You'll have to do some benchmarking. The best algorithm will depend on the distribution of your inputs.

Your algorithm may be nearly optimal, but you might want to do a quick check to rule out some possibilities before calling your square root routine. For example, look at the last digit of your number in hex by doing a bit-wise "and." Perfect squares can only end in 0, 1, 4, or 9 in base 16, So for 75% of your inputs (assuming they are uniformly distributed) you can avoid a call to the square root in exchange for some very fast bit twiddling.

Kip benchmarked the following code implementing the hex trick. When testing numbers 1 through 100,000,000, this code ran twice as fast as the original.

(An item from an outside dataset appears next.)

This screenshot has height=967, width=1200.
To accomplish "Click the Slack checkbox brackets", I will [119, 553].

public final static boolean isPerfectSquare(long n)
{
    if (n < 0)
        return false;

    switch((int)(n & 0xF))
    {
    case 0: case 1: case 4: case 9:
        long tst = (long)Math.sqrt(n);
        return tst*tst == n;

    default:
        return false;
    }
}

When I tested the analogous code in C++, it actually ran slower than the original. However, when I eliminated the switch statement, the hex trick once again make the code twice as fast.

int isPerfectSquare(int n)
{
    int h = n & 0xF;  // h is the last hex "digit"
    if (h > 9)
        return 0;
    // Use lazy evaluation to jump out of the if statement as soon as possible
    if (h != 2 && h != 3 && h != 5 && h != 6 && h != 7 && h != 8)
    {
        int t = (int) floor( sqrt((double) n) + 0.5 );
        return t*t == n;
    }
    return 0;
}

Eliminating the switch statement had little effect on the C# code.

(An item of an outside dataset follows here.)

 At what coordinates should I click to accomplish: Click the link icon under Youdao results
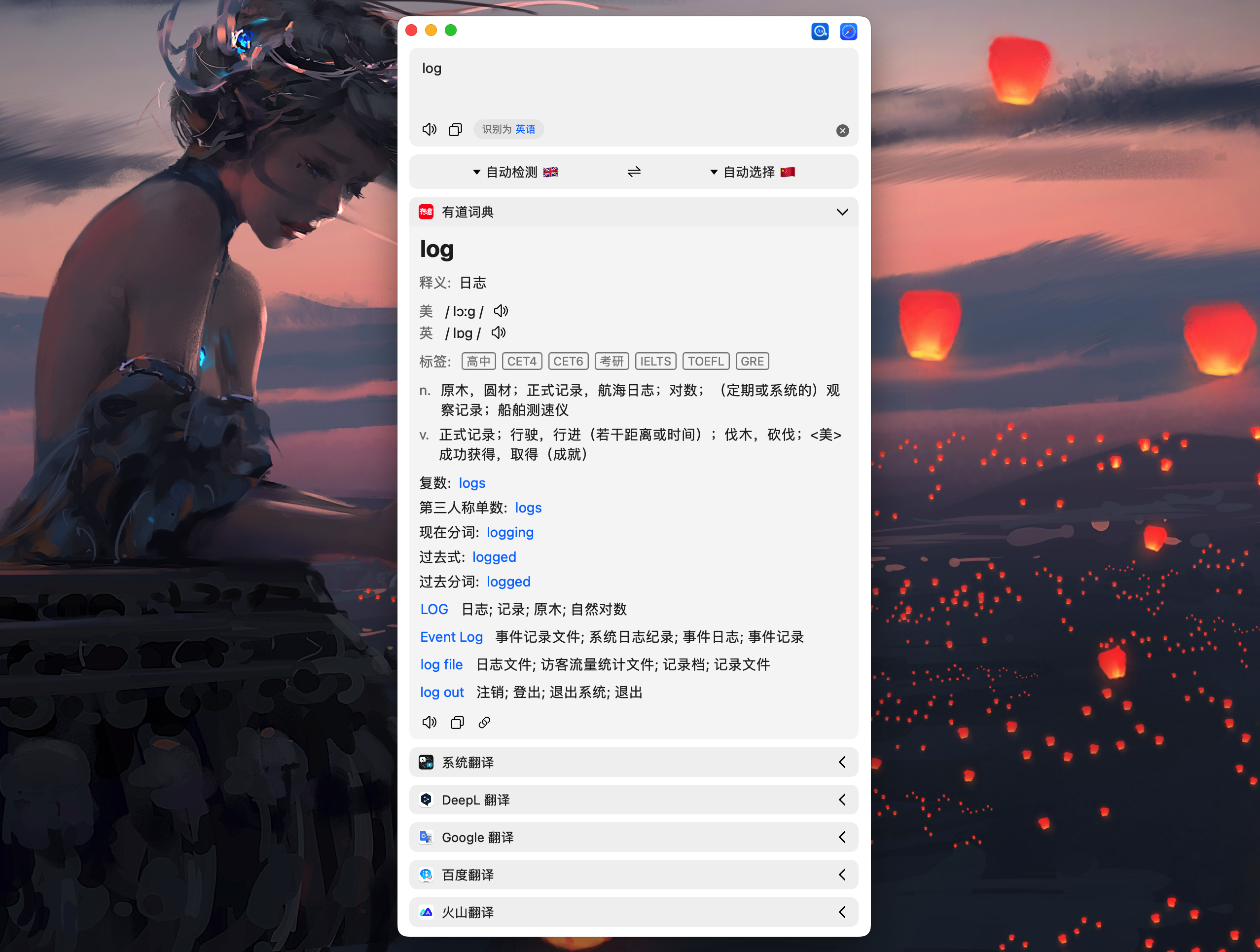click(x=484, y=723)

John D. Cook 2008-11-17 14:27:17

that's pretty clever... wouldn't have thought of that

warren 2008-11-17 14:38:07

Nice point about the trailing bits. I would try to combine that test with some of the other remarks here.

PeterAllenWebb 2008-11-17 14:56:44

I benchmarked it for the first 100 million integers.. this approximately halves the time required.

Kip 2008-11-17 16:09:54

You could extend this beyond the last digit as well. For example, there are only 44 different values the least significant byte can have.

kenj0418 2010-02-08 04:41:52

Answer 9

+6 A:

It should be much faster to use Newton's method to calculate the Integer Square Root, then square this number and check, as you do in your current solution. Newton's method is the basis for the Carmack solution mentioned in some other answers. You should be able to get a faster answer since you're only interested in the integer part of the root, allowing you to stop the approximation algorithm sooner.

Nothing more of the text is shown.